Endocannabinoid CB1 antagonists inhibit hepatitis C virus production, providing a novel class of antiviral host targeting agents.

Direct acting antivirals have significantly improved treatment outcomes
in chronic hepatitis C (CHC), but side effects, drug resistance and cost
mean that better treatments are still needed. Lipid metabolism is
closely linked with hepatitis C virus (HCV) replication and
endocannabinoids are major regulators of lipid homeostasis. The
cannabinoid 1 (CB1) receptor mediates these effects in the liver. We
have previously shown up-regulation of CB1 receptors in the livers of
patients with CHC, and in a HCV cell culture model. Here we investigated
whether CB1 blockade inhibits HCV replication. The antiviral effect of a
CB1 antagonist, AM251 was examined in the JFH1 cell culture and
subgenomic replicon models. The effects on the expression of genes
involved in lipid metabolism were also measured. CB1 shRNA was used to
confirm that the effects were specific for the cannabinoid receptor.

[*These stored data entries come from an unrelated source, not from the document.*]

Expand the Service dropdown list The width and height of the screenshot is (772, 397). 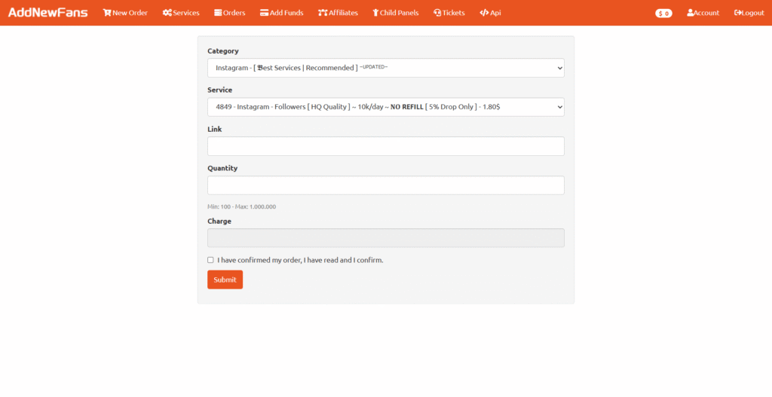coord(385,107)
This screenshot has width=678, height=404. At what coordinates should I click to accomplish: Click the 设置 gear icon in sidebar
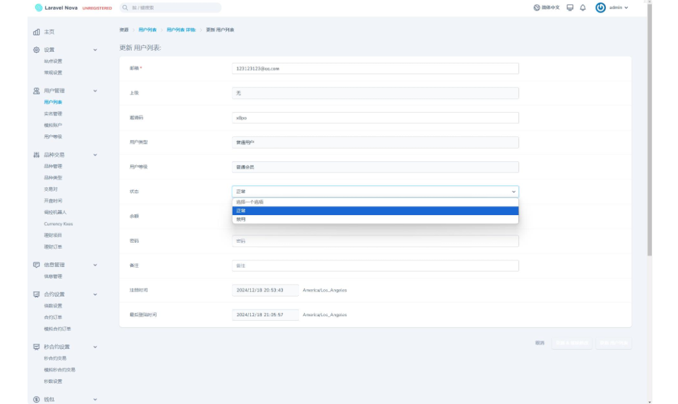coord(37,50)
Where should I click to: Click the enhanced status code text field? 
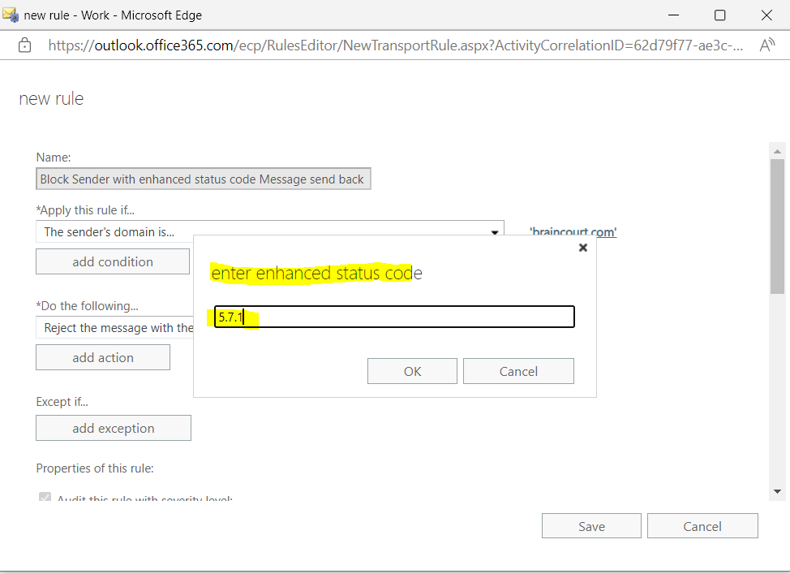394,317
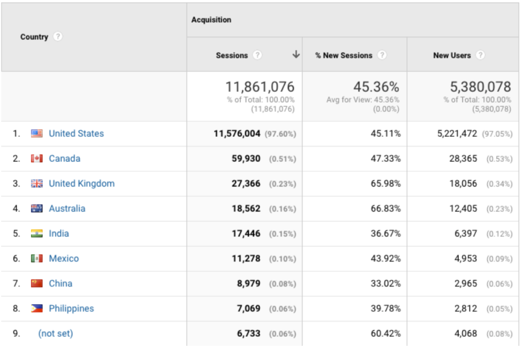Sort by the Sessions column header
The width and height of the screenshot is (520, 353).
232,55
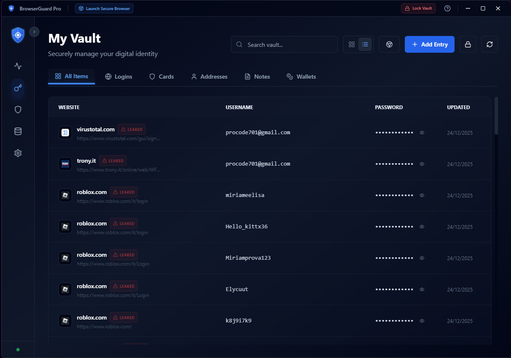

Treatment with AM251 strongly inhibited HCV RNA (~70%), viral protein
(~80%), the production of new virus particles (~70%), and virus
infectivity (~90%). As expected, AM251 reduced the expression of
pro-lipogenic genes (SREBP-1c, FASN, SCD1 and ACC1) and stimulated genes
promoting lipid oxidation (CPT1 and PPARα). This effect was mediated by
AMPK. Stable CB1 knockdown of cells infected with HCV showed reduced
levels of HCV RNA, compared with controls. Reduced CB1 signalling
inhibits HCV replication using either pharmacological inhibitors or CB1
shRNA. This may be due, at least in part, to reduced lipogenesis,
mediated by AMPK activation. We suggest that CB1 antagonists may
represent an entirely new class of drugs with activity against HCV.